Looks good! All the pages are connecting and it's running fast. Let's put it on S3!

So next steps are to stand up an S3 static site, set up permissions and IAMs, upload files, then expose it to CloudFront, connect to Route53 and add cert, then expose that end point.  Silky smooth!

We're live on S3+CF! It's fast and makes me feel like a big man!

Ok, now let's set up a pipeline to mirror and publish page updates, so eventually we can have it check daily (or even better, trigger an operation on post updates).

For this part I am using GitHub actions as I already have my GH connected to my dev laptop + VSCode.  I'm lazy, ok?  Is that what you want to hear?  Oh, also I know it's very functional with lots of extensible support, including AWS Actions which can sync changes from my GH Actions environment to me buckets, complete with secrets in envvars.  

Clean, real clean, like my pants is.

So next up I built a dev S3 bucket and a GHA pipeline to work as follows:

On push to dev branch trigger

  • Run httrack on GH Actions to mirror local server Ghost site
  • Connect GH Action mirror to dev S3 bucket and sync changes
  • Run invalidation on CloudFront to ensure fresh cached version of changes

From there I can connect to my dev bucket and check everything out.  

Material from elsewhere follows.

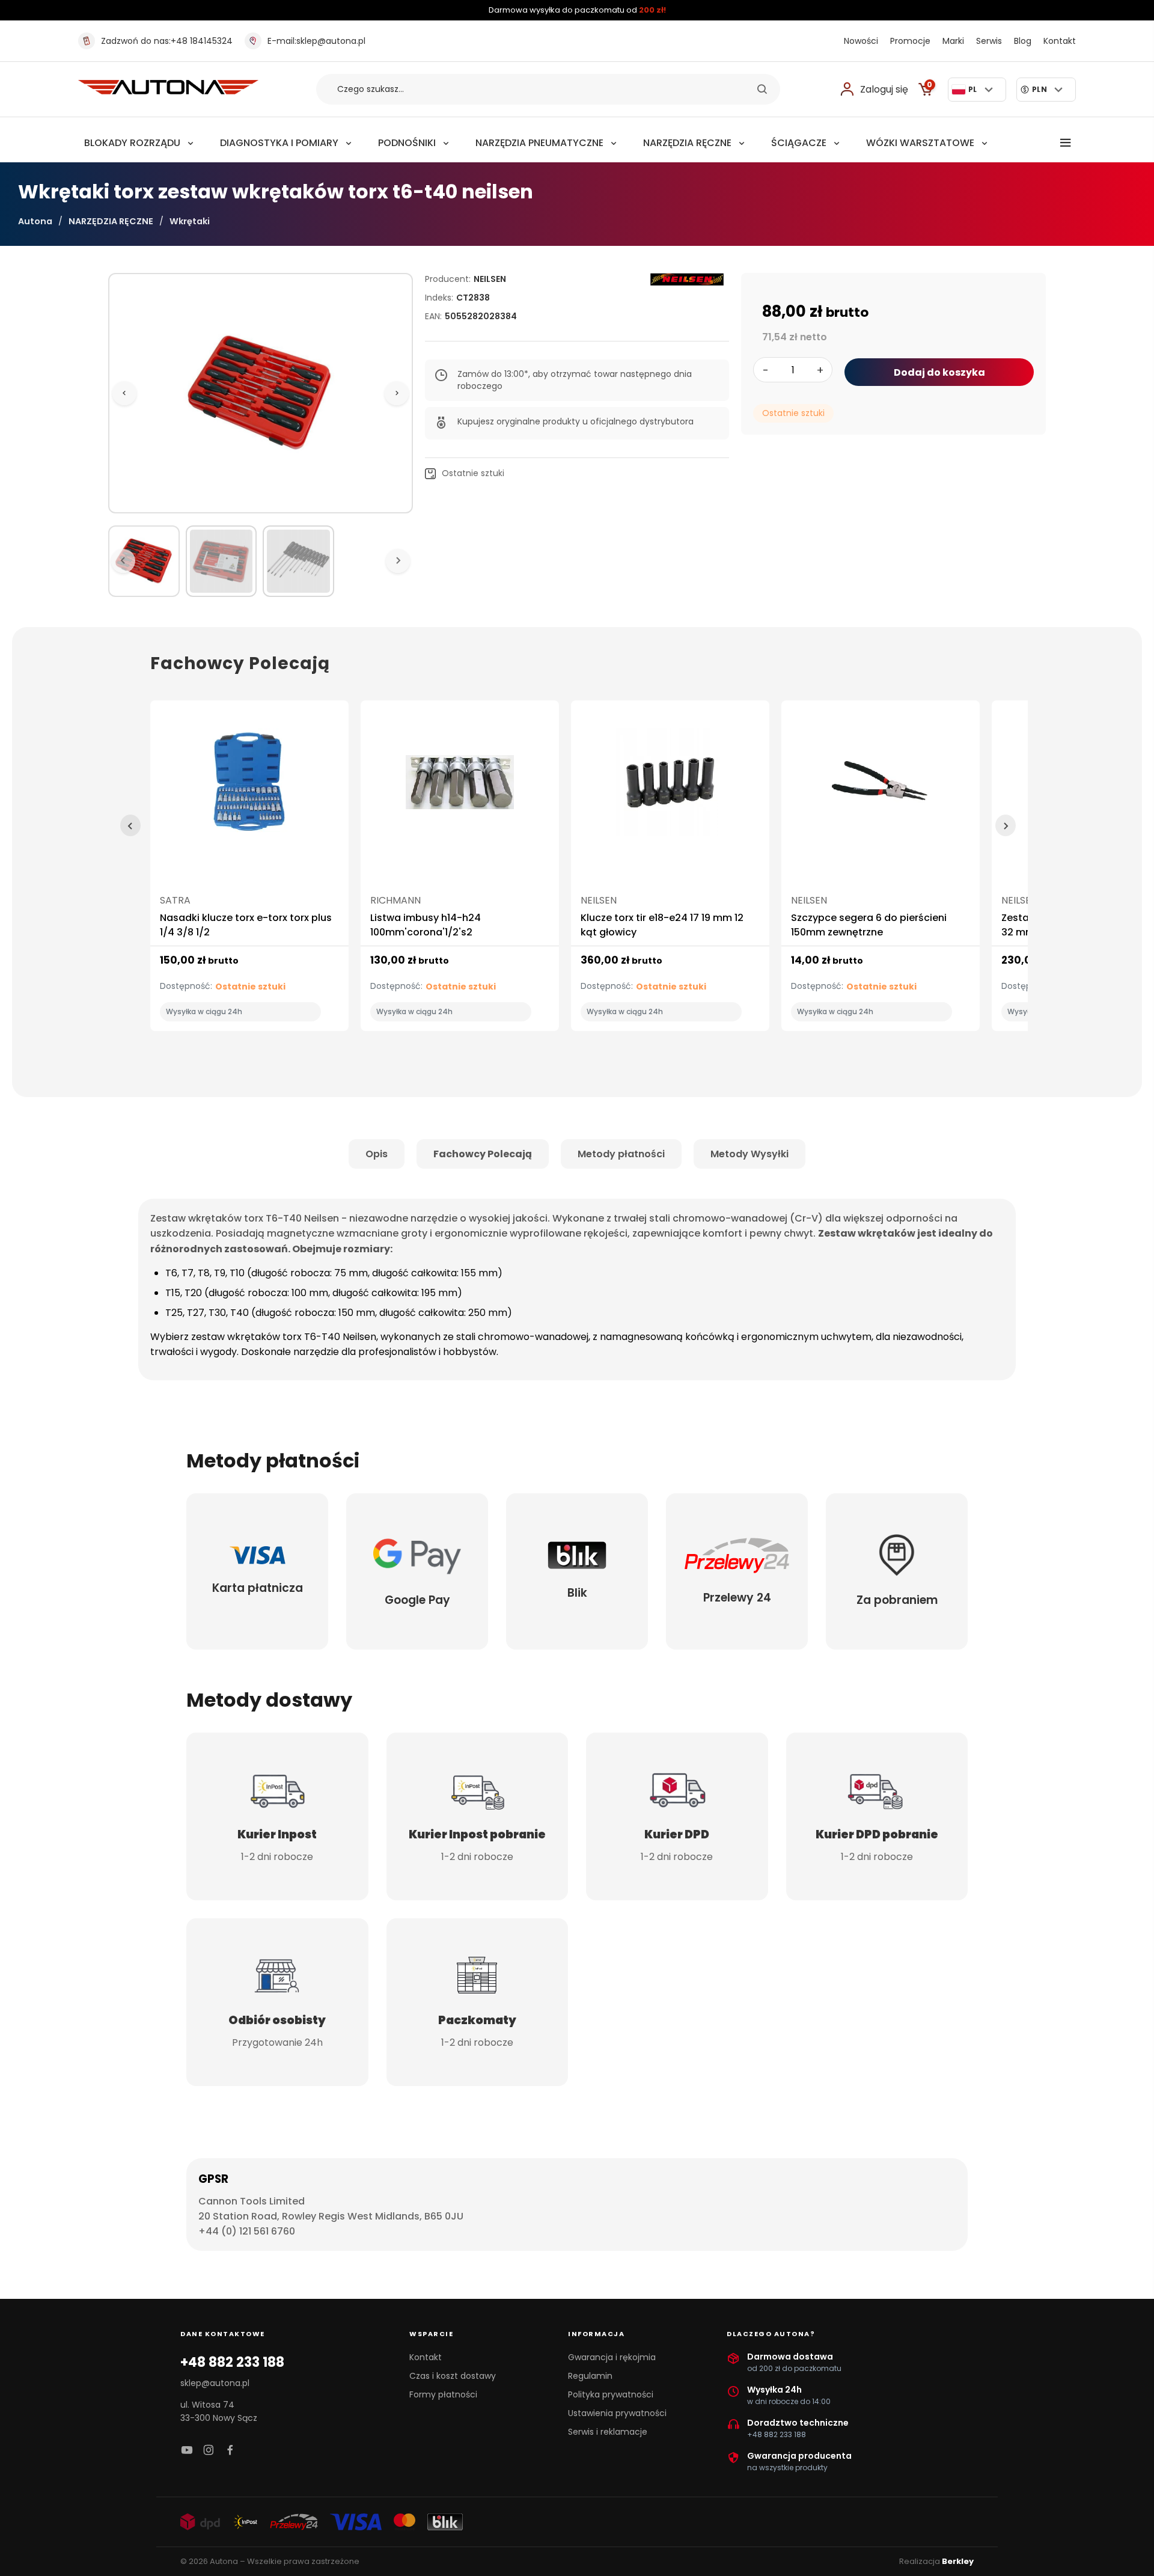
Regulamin (590, 2376)
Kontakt (1059, 41)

name: Upload to Dev S3 Website Bucket and Invalidate CF Cache
on:
  push:
    branches:
      - dev

jobs:
  deploy:
    runs-on: ubuntu-latest
    steps:
    
    - name: Install httrack
      run: sudo apt install -y httrack

    - name: Checkout
      uses: actions/[email protected]

    - name: Mirror ghost site
      run: httrack -Q -q https://mysite

    - name: Mirror complete
      run: echo "Mirrored and ready to sync to dev"

    - name: Configure AWS Credentials
      uses: aws-actions/[email protected]
      with:
        aws-access-key-id: ${{ secrets.AWS_ACCESS_KEY_ID_DEV }}
        aws-secret-access-key: ${{ secrets.AWS_SECRET_ACCESS_KEY_DEV }}
        aws-region: us-west-1

    - name: Deploy static site to S3 bucket
      run: | 
        cd mysite
        aws s3 sync . s3://my-bucket --delete

    - name: Invalidate dev CF Distro
      run: aws cloudfront create-invalidation --distribution-id me-distro-id --paths "/*"

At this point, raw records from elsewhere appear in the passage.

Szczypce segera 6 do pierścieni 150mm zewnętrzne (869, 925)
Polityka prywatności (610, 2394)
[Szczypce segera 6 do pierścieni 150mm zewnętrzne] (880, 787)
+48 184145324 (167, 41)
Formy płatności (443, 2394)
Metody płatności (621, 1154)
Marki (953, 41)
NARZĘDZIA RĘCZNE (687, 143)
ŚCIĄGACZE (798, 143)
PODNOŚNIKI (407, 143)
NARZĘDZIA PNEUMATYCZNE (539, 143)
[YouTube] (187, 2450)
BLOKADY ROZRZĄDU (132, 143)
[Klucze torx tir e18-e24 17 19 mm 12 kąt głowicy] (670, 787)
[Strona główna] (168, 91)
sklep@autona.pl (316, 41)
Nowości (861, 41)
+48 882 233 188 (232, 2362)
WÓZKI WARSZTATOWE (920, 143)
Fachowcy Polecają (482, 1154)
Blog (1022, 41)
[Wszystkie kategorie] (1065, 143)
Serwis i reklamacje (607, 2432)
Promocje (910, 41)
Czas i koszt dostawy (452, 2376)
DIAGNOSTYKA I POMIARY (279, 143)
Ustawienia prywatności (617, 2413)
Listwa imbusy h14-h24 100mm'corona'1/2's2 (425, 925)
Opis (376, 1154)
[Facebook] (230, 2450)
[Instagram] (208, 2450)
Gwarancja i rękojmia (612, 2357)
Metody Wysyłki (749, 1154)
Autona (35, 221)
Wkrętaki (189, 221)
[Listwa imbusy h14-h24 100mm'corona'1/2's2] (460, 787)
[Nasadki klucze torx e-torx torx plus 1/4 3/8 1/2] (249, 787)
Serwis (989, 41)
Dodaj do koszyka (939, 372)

Everything's working like it's supposed to, so I add the changes to main.yml workflow, adjust it to reflect AWS resource changes for main bucket stuffs, then merge into main branch and have it run the actions making available on my main site (you are here).

And voila!  A Static Generated version of a Ghost CMS site hosted on S3, with CloudFront CDN speed and reliability!  That's mad fresh.

Next steps, add cron timer to check for updates daily, or figure out how to run a trigger if I'm feeling extra-motivated!

Total Project Time: about a week on and off.

Total Project Satisfaction: like, 1000 or more!